Os arquivos da Transnacional revelam o que foi feito com o dinheiro “dali pra frente”. Após serem coletados, os malotes ficavam armazenados na sede da transportadora, na Zona Oeste paulistana, em cofres individuais para cada cliente, incluindo os doleiros. A partir das ordens enviadas pelo famoso departamento de propina da Odebrecht em Salvador, os agentes saíam para fazer as entregas com a quantia exata e a senha que deveria ser dita pelo destinatário da propina. Os códigos eram os mesmos que apareciam nas planilhas da empreiteira com os registros de pagamentos aos políticos. Em setembro do ano passado, na edição 73, Crusoé revelou que o delivery da propina em São Paulo movimentou 248,9 milhões de reais em repasses vinculados a 90 codinomes de políticos. Para não chamar atenção, as entregas eram feitas por policiais militares à paisana em veículos menores, sem o logo da empresa.
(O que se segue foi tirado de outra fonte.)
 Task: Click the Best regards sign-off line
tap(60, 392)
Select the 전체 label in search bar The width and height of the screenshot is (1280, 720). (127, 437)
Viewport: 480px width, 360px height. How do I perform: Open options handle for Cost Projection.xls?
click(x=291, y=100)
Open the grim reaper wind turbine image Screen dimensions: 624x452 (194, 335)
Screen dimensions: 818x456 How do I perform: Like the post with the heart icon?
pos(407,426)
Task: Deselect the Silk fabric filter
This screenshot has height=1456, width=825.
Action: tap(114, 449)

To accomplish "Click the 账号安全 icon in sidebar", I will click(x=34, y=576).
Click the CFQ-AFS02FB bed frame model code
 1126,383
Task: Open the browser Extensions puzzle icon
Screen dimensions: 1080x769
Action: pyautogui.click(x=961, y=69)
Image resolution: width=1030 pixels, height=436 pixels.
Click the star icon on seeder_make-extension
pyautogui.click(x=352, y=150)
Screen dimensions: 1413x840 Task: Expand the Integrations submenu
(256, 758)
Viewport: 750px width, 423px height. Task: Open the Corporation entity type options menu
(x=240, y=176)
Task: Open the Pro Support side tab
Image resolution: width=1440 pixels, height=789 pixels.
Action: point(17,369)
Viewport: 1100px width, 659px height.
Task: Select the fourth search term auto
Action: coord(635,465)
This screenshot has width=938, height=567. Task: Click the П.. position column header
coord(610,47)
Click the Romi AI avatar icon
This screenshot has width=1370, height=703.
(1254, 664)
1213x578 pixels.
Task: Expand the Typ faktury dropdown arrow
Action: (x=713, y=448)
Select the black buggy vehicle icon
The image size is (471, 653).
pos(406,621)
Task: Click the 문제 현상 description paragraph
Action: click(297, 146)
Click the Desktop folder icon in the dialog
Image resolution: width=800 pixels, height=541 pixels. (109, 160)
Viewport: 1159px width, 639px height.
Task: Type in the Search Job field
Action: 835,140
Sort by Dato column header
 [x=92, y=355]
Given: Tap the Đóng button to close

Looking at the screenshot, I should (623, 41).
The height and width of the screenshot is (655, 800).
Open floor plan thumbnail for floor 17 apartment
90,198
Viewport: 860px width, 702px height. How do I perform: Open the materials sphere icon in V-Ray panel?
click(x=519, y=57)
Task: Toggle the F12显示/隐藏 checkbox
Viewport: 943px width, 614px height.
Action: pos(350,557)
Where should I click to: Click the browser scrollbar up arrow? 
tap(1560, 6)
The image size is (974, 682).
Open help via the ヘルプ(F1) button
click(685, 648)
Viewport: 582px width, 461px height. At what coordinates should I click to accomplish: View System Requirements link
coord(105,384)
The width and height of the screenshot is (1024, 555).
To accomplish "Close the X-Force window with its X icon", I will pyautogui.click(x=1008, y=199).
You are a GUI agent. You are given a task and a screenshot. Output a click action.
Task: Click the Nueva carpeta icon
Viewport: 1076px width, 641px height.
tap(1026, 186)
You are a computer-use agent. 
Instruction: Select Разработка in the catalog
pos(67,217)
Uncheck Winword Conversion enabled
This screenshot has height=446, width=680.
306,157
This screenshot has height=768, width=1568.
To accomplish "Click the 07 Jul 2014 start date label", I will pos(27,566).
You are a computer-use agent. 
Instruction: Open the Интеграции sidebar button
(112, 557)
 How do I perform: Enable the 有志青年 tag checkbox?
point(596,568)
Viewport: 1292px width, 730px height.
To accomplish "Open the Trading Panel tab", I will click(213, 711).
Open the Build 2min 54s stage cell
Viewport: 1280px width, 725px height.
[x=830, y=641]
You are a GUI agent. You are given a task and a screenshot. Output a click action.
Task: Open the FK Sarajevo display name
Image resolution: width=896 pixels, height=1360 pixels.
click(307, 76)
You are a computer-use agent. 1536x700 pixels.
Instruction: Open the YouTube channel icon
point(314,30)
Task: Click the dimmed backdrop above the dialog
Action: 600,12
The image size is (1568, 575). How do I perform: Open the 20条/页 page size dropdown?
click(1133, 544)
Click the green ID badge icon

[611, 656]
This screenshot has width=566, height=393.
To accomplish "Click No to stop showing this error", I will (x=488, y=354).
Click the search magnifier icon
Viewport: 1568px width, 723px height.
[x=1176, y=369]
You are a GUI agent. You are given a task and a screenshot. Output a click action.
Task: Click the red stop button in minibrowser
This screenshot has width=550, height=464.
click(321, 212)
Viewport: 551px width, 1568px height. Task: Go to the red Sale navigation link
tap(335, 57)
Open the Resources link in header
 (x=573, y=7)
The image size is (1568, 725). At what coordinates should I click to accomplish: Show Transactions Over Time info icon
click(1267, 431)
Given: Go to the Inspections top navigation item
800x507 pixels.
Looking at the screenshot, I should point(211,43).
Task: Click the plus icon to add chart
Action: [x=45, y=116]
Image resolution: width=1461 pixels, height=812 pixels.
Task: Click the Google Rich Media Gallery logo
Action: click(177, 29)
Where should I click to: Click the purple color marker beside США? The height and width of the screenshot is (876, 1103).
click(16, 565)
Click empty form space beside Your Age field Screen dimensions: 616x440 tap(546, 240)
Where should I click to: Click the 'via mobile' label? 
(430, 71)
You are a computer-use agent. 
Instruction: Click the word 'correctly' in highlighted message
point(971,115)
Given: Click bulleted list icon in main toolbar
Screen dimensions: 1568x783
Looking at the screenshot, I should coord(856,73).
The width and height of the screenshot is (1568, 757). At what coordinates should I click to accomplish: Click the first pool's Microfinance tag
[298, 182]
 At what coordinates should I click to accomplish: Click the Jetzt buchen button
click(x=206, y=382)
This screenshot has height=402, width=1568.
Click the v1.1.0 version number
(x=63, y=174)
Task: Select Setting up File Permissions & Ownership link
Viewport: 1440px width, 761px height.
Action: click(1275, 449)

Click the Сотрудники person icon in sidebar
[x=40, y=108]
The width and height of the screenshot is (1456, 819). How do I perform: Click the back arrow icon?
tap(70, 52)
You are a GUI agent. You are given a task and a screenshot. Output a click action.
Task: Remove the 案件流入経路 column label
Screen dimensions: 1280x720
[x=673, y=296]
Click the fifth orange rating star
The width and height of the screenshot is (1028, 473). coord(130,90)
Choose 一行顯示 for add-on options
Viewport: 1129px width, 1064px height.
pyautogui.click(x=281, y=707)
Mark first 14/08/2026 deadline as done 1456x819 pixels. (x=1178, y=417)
Em depoimentos prestados no acordo de delação premiada com a Lava Jato, os doleiros Cláudio Barboza, o Tony, e Vinícius Claret, o Juca Bala, contaram aos procuradores que o doleiro Molleja também estocava o dinheiro coletado diariamente com lojistas e ambulantes da 25 de Março em um imóvel alugado na região da Avenida Paulista, onde depois a transportadora ia buscar os malotes. Depois de sofrer um assalto, o chinês passou a mandar seus funcionários entregarem os valores nas salas comerciais alugadas por Juca e Tony para servir de “bunker” da propina, uma delas na Avenida Faria Lima, principal corredor financeiro do país. A relação de endereços de coleta de dinheiro nos arquivos da Transnacional traz ainda lojas de roupas no bairro do Brás, fábricas de confecção na Barra Funda e galpões na região da Cracolândia, todos no centro de São Paulo.

Na véspera do último Natal, cerca de 600 mil pessoas foram à 25 de Março para encher sacolas com presentes. Para quem ainda não estava familiarizado com a lei local, os próprios ambulantes repetiam como mantra o bordão: “Pagando em dinheiro tem desconto”. Passados quase seis anos do início da Lava Jato, a fábrica de papel moeda no centro de São Paulo continua “imprimindo” suas cédulas.